### About this exercise
Whatever follows the line containing "This screenshot has height=536, width=756." in the listing below should be printed exactly, along with that line itself.
---------- Listed entries ----------
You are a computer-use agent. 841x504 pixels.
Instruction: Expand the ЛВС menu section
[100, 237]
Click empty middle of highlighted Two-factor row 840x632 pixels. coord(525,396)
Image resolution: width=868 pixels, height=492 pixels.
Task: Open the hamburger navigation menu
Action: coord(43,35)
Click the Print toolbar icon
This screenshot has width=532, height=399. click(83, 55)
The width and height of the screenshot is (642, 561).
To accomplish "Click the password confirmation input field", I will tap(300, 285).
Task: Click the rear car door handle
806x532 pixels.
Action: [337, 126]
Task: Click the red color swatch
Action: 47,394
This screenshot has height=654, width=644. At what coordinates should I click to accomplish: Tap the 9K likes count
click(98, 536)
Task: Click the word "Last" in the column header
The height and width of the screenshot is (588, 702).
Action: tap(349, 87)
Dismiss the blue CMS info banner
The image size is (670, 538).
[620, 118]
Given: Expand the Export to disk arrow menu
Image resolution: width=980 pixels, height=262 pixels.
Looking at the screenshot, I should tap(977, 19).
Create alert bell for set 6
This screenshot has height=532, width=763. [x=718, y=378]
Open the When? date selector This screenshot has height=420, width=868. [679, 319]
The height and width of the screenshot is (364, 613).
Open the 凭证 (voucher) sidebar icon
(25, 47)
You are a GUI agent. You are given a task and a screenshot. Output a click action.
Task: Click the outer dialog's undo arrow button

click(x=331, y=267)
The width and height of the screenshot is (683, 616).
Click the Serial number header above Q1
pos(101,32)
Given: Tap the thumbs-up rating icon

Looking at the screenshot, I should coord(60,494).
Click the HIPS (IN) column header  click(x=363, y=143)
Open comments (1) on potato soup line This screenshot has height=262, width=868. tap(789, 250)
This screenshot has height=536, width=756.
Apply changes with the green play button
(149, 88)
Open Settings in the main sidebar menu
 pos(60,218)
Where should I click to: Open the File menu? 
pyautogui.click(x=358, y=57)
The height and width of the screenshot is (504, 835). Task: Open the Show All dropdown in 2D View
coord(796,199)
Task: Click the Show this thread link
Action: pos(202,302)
----------
### Solution to this problem
This screenshot has height=536, width=756.
Apply changes with the green play button
(149, 88)
Open Settings in the main sidebar menu
 pos(60,218)
Where should I click to: Open the File menu? 
pyautogui.click(x=358, y=57)
The height and width of the screenshot is (504, 835). Task: Open the Show All dropdown in 2D View
coord(796,199)
Task: Click the Show this thread link
Action: pos(202,302)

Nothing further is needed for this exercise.